More than 250 citizens, consisting of people from different sections of society, actively participated in the discussions about reducing the limitations of public transport and making it more efficient and feasible for everyone. Other participant organisations included Slum Dwellers Federation, Sangama, Bangalore Apartment Federation, Power The Pedal, Garment Factory workers community, Council for Active Mobility, and Citizens for Sankey.
The issues around building a sustainable mobility model for the city were discussed in two successive panel discussions. An offline poll was also conducted, where 162 participants from the assembly voted on the question “Apart from free travel for women, in what other ways can we make public buses more efficient and accessible?” The results of the poll showed that 59% of respondents felt more buses and bus lanes can reduce waiting time, and make buses more accessible.
The assembly, largely consisting of women, lauded the success and reach of the Shakti scheme, which was one of the five guarantees of the Siddaramaiah government. Professor Rajeev Gowda, former Rajya Sabha MP and member of the manifesto committee in Karnataka, highlighted the importance and relevance of the scheme in removing barriers for women to get back into the labour force and how free buses increase a woman’s access to the market and education opportunities.
BMTC’s fleet of 6,700 buses, however, accounts for less than 1% of the city’s nearly one crore vehicles, indicating the need for a significant increase in the number of buses. When questioned about the challenges the Shakti scheme is facing, Gowda said, “We are definitely short on the fleet and we could look beyond the public bus fleet to meet the new growing demand. We can maybe work out a partnership model with private players, or turn to a CSR (corporate social responsibility) model to build funds.”
Extending her support to the scheme, freelance journalist Kathyayini Chamaraj said free bus travel was not a freebie but empowerment. “The money saved will be used as disposable income by poor families. The economy will only benefit as the demand for goods and services will increase,” she said. She suggested the use of mini-buses to ensure a larger reach and accessibility.
Members of the panel also stressed on the need to disincentivise private transport. “The government remains in favour of private transport as a concept because a bulk of the revenue comes from private vehicles.
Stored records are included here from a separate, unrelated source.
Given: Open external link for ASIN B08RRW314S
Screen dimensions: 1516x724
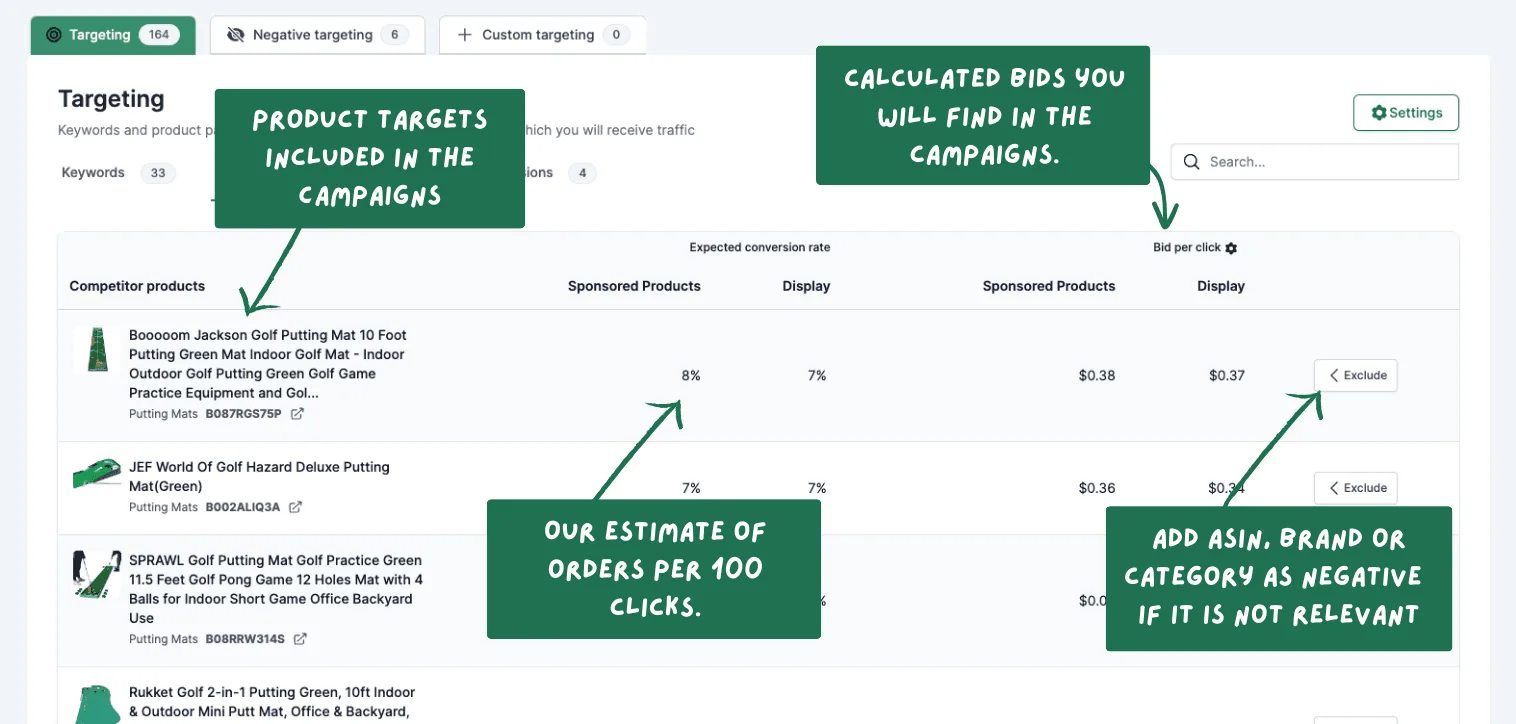Looking at the screenshot, I should tap(300, 639).
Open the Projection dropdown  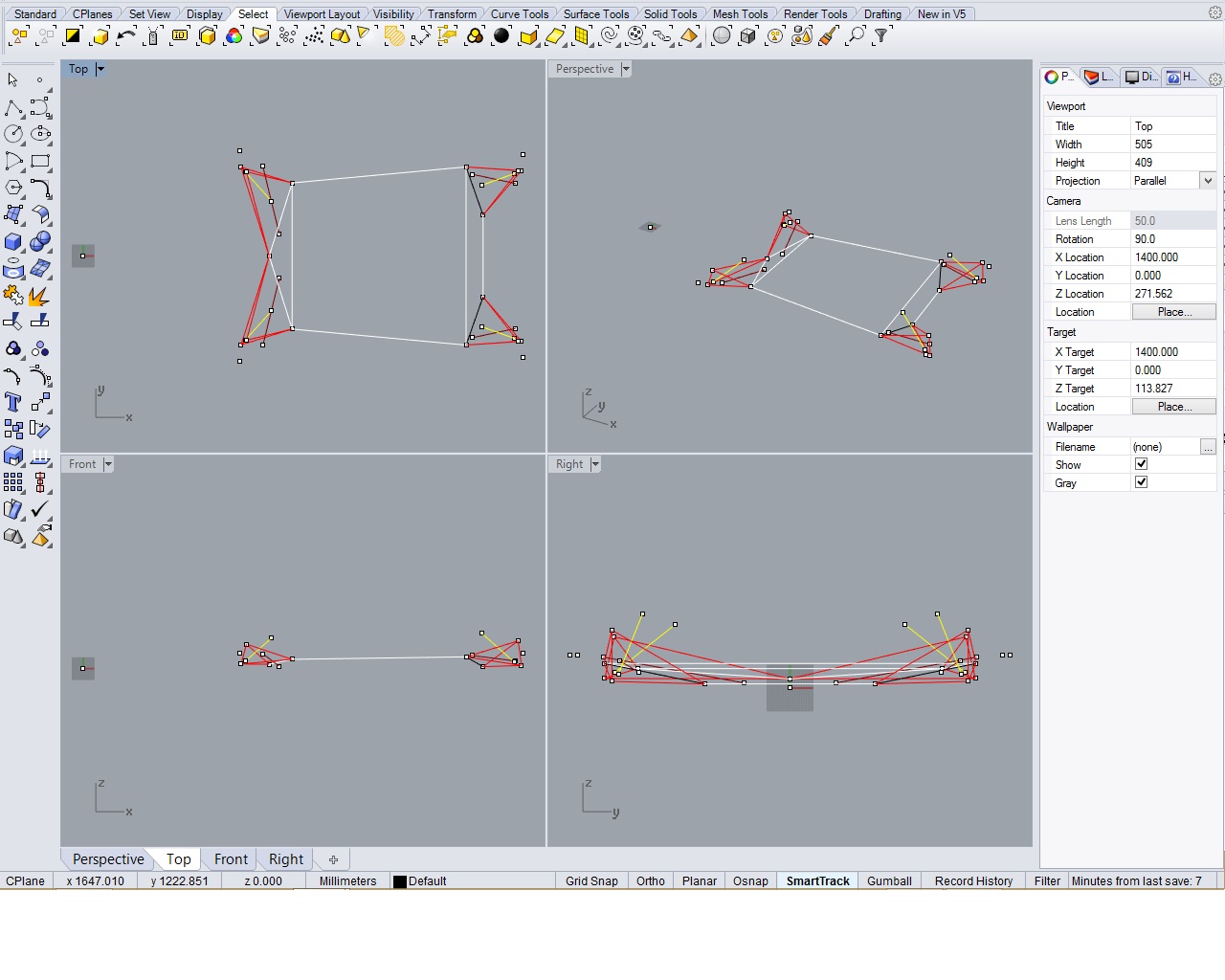(x=1208, y=181)
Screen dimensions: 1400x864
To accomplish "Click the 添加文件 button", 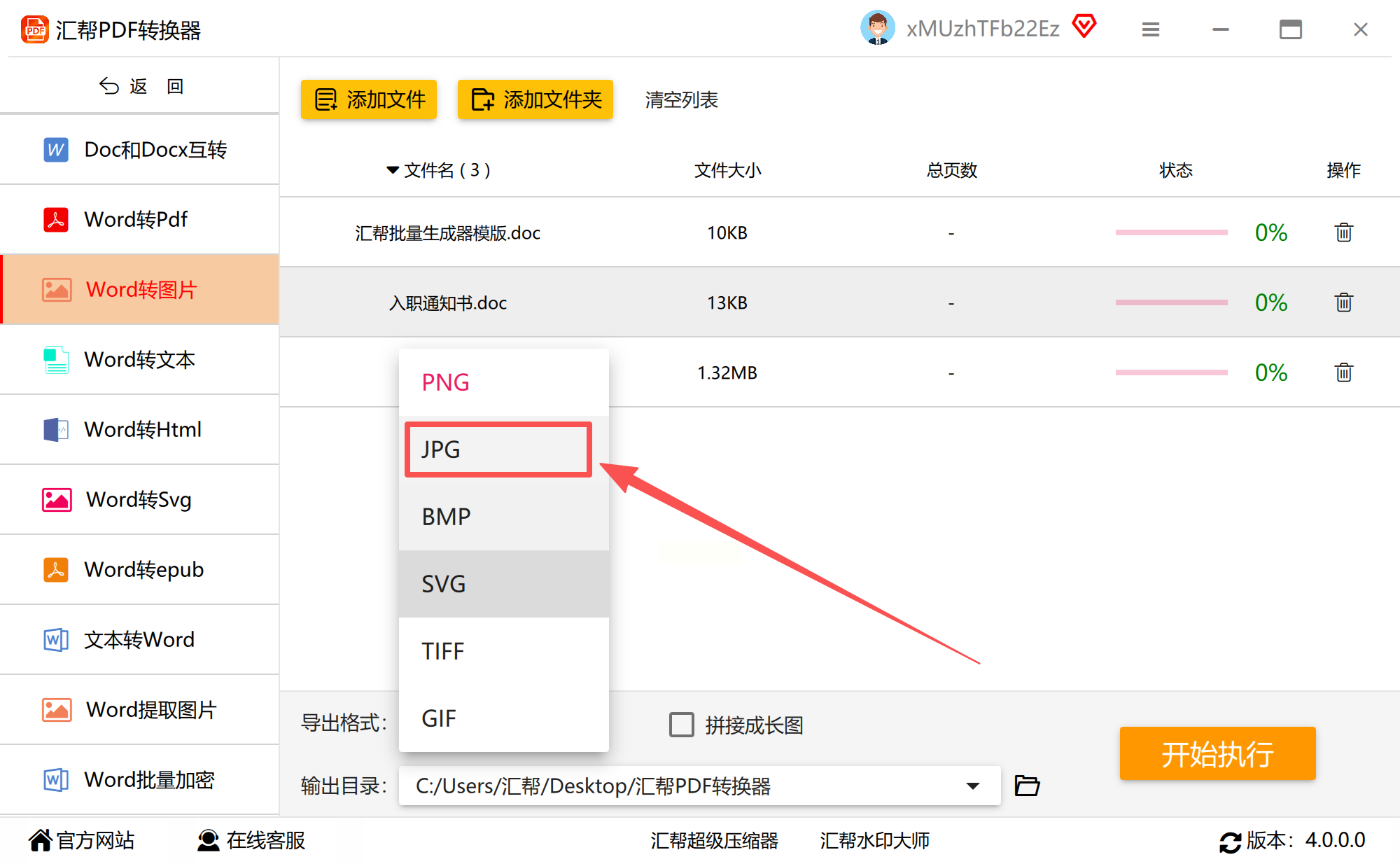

The revenue is big and difficult to forgo, and the government needs to strike a balance,” said journalist Rasheed Kappan. Taking the motion forward, Professor Ashish Verma critically analysed the Deputy Chief Minister’s plan to study Singapore’s tunnel roads and replicate the same to solve traffic congestion in Bengaluru. “Of the total number of trips in the city, only 10% are private. So investment in concrete infrastructure like flyovers or tunnel roads is unfairly benefiting the 10% exclusively,” he said. He proposed the idea of congestion charges to limit the use of private vehicles, while emphasising the need to build priority lanes for buses and ensure last-mile connectivity on foot.
Greenpeace campaigner Amruta Nair called for the revival of the 11 Bus Priority Lane as conceived by the Directorate of Urban Land Transport (DULT) under the Comprehensive Mobility Plan, which is a citizen-centric plan to address urban mobility issues such as congestion. Panellists also stressed on the use of cycles to cut off congestion and make public transport more relevant amongst youngsters.
The concerns and suggestions raised in the first panel discussion also carried forward to the second one, which was moderated by citizen activist Tara Krishnaswamy. The panel consisted of members from different sections of society and aimed at addressing the perspectives on mobility through the lens of gender, the middle class, communities from low economic backgrounds, and the youth.
Tara Krishnaswamy, a citizen activist, pointed out that public roads benefit those who own private vehicles, and that many city dwellers have become more “car-centric”. Yamuna Ganesh, a garment factory worker, and Vanarani, from Slum Dwellers Federation, raised issues about securing the infrastructure leading to the bus shelters and making them user-friendly. They expressed their dissatisfaction with electronic buses, adding that they have not been designed for women.
Mala Bai, a transgender person and ward coordinator with Sangama, shed light on the stigma associated with trans persons and how when she avails public transport, the seat next to her always remains vacant.
Dhruv, a student from BMS College of Engineering, stated that the buses’ tardiness and unreliability are the only factors that discourage students from availing public transport. He is a part of the Eco Club in his college and works on sustainable mobility initiatives like ‘Eco- Prayana’, which urges the college fraternity to use eco-friendly means of commuting.
The Bangalore Apartments Federation also noted that the city’s transportation is fragmented, and called for the BMTC to work with metro authorities to provide first and last-mile connectivity through mini-buses to metro stations.